*** Raw data ***

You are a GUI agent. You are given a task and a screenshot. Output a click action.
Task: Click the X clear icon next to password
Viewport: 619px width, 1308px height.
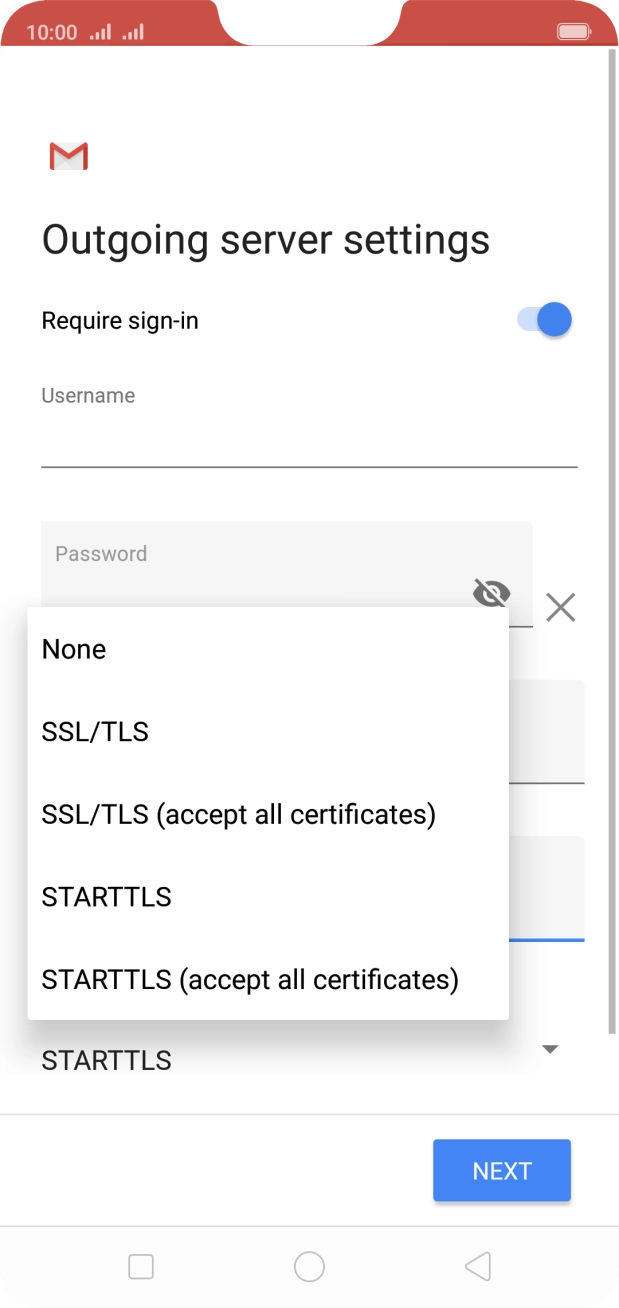click(x=560, y=607)
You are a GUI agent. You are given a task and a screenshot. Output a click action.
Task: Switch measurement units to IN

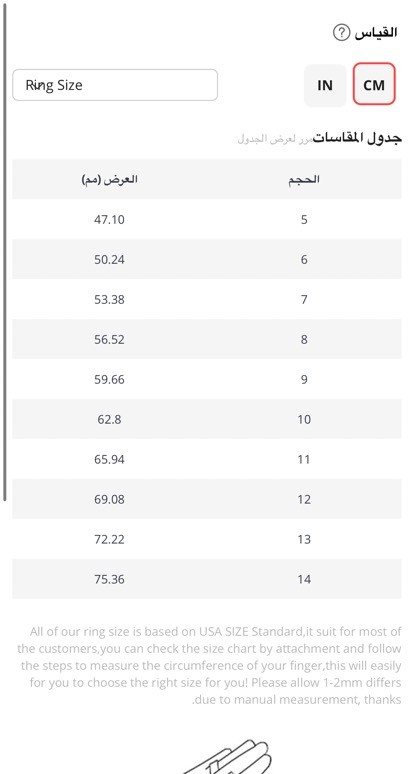tap(325, 85)
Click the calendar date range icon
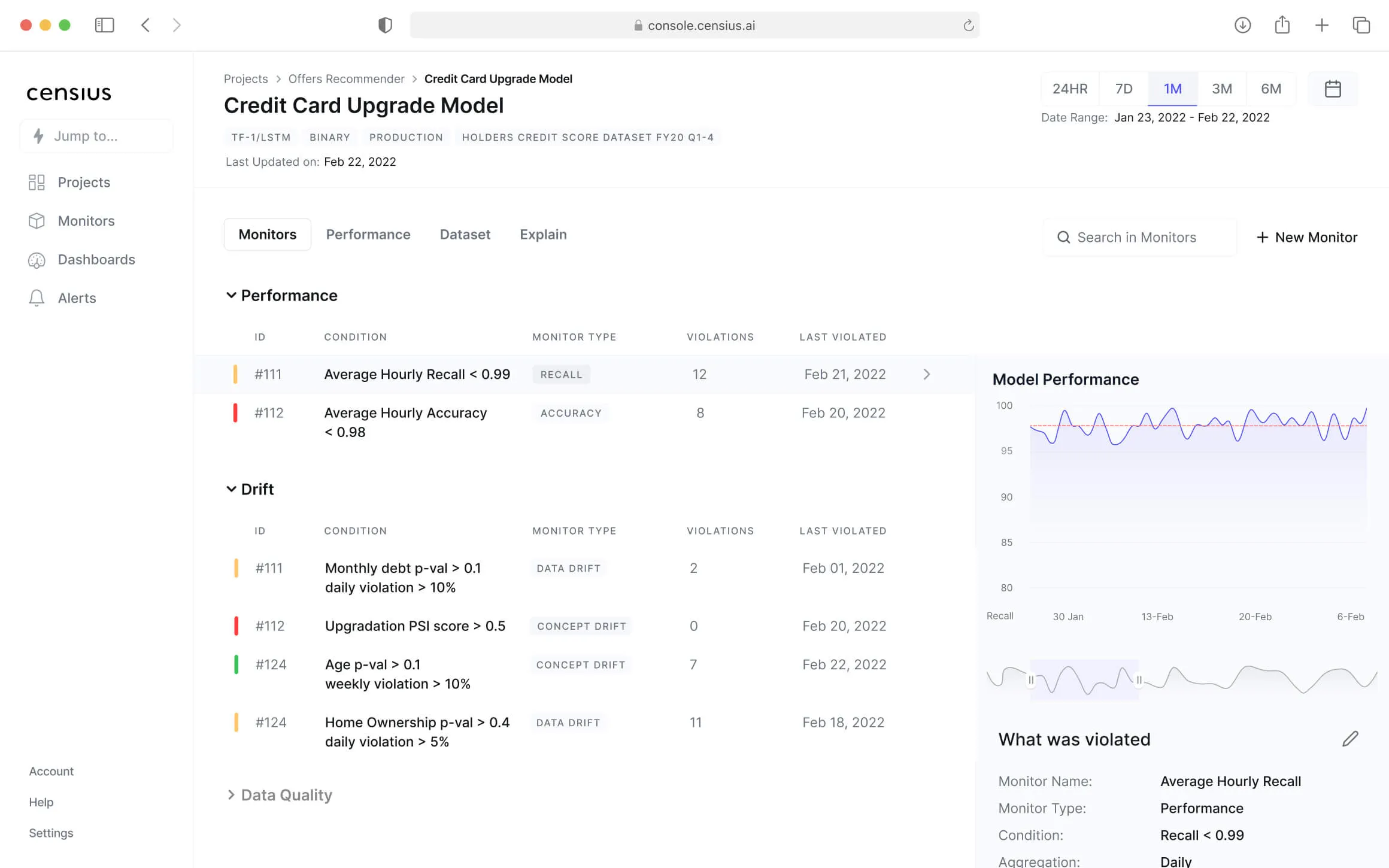The height and width of the screenshot is (868, 1389). tap(1333, 88)
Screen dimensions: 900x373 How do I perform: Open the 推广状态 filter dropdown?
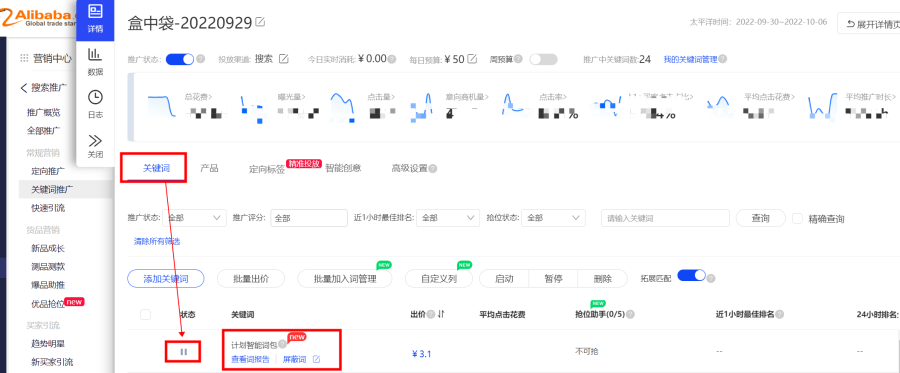click(195, 218)
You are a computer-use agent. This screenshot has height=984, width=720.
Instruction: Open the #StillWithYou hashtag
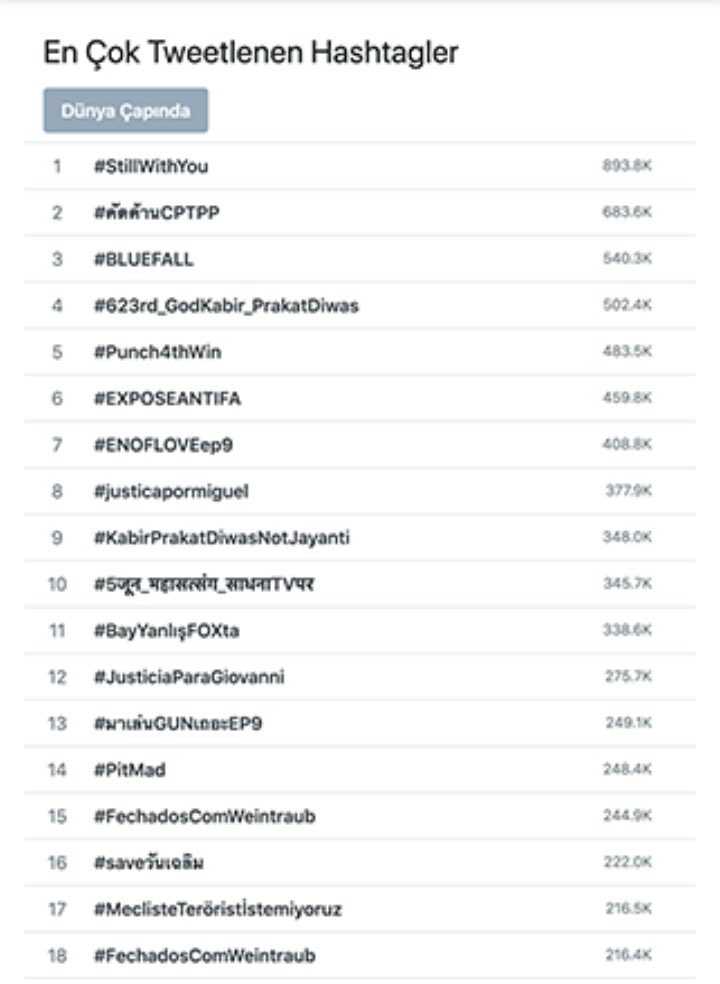click(x=151, y=166)
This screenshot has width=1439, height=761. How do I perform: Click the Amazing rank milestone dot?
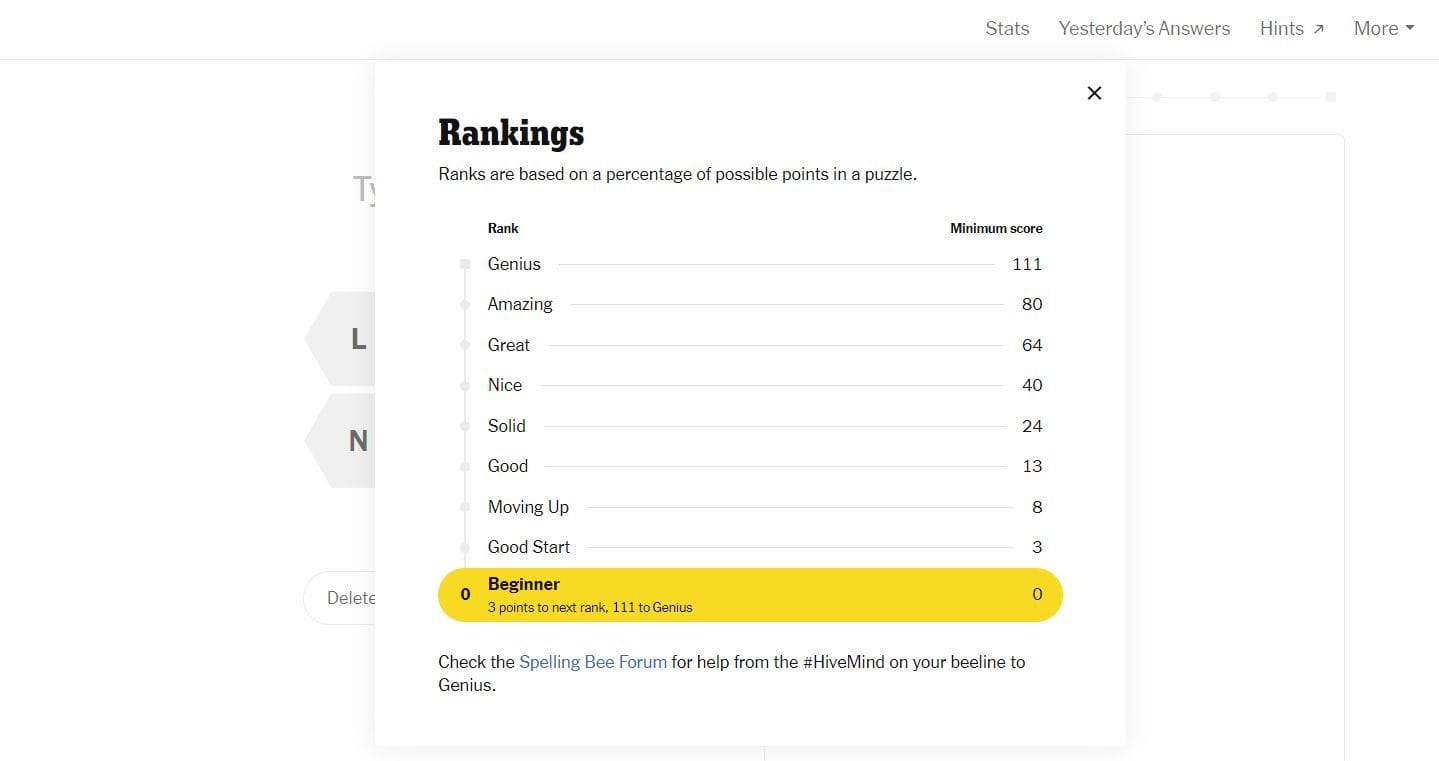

*** End of Raw data ***

= What the task requires =
On how many lines above does the word "This" appear? Only the number should be given.

= Task answer =
2